Real quick before I head out the door, I'd start looking at preamp/amp combo's here



They also make subs that'll destroy that B&W!


It's not that the 704's are BAD speakers, they were just very average. Maybe I was expecting too much out of them. My main gripe is that the upper male vocals often sounds tinny on them, like it's recorded inside a coffee can. They also have a more collapsed soundstage than many others in the same price range.


I'm sure others will give suggestions on where else to look in that price range, but for now I gotta run.

Thanks TurboFC3S!


Since starting this effort, I have only been able to listen to a few different speakers: B&W 703/704s, B&W CMs, and Martin Logans. But what are some other speakers in the 703/704 range that I should audition? I know that there are probably dozens of choices but if I could just get an idea what the top 5 or 6 best options might be for me then I could really narrow my focus (I will be auditioning PSB and Focal speakers within the next week or two).
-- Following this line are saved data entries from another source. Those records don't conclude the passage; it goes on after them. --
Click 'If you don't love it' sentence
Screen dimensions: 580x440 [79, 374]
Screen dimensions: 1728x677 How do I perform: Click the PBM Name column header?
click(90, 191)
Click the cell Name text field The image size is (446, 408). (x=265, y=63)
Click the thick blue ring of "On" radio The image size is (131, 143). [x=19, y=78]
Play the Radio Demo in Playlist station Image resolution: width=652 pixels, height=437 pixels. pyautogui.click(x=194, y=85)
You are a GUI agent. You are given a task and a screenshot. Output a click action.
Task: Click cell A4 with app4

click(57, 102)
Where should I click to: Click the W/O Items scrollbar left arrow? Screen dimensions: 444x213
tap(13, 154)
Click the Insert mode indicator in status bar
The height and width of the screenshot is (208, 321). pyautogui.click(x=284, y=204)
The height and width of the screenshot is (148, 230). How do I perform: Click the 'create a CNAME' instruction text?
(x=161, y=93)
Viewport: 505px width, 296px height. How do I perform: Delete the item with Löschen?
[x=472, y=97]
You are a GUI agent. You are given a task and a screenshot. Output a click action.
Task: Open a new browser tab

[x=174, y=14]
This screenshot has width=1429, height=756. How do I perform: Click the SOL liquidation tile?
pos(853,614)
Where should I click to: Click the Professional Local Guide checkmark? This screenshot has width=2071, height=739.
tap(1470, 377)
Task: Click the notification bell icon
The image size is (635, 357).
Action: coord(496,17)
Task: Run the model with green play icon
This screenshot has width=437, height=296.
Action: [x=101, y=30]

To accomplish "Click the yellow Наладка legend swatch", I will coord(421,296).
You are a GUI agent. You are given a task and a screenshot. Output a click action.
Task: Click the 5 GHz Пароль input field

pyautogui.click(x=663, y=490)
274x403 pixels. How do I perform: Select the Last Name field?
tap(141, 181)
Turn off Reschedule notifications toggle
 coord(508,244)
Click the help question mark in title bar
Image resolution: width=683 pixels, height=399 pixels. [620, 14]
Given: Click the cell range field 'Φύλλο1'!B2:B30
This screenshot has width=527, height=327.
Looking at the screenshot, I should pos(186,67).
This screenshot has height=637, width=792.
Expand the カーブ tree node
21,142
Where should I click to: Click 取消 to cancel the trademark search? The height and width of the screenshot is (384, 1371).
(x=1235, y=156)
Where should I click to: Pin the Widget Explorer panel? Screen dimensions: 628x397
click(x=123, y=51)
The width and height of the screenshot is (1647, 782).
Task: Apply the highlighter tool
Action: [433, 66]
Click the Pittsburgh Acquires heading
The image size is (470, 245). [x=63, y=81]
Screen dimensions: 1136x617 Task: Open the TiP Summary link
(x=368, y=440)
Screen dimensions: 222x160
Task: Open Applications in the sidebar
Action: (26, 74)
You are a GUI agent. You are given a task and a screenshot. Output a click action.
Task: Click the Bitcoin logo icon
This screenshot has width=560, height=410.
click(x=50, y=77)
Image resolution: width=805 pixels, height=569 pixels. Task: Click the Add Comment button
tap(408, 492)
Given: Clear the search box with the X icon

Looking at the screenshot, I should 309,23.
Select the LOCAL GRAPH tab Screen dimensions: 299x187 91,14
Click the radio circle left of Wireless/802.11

I checked out the Outlaw Audio site and thought that their prices looked good. But when putting together a system of separates am I just looking at a power amp and a preamp processor? Not sure if this is all I'm going to need. And how do Outlaw separates compare (pricing aside) to more familiar offerings from NAD and Rotel? Am I going to take a step back as far as SQ is concerned if I go with Outlaw over NAD/Rotel?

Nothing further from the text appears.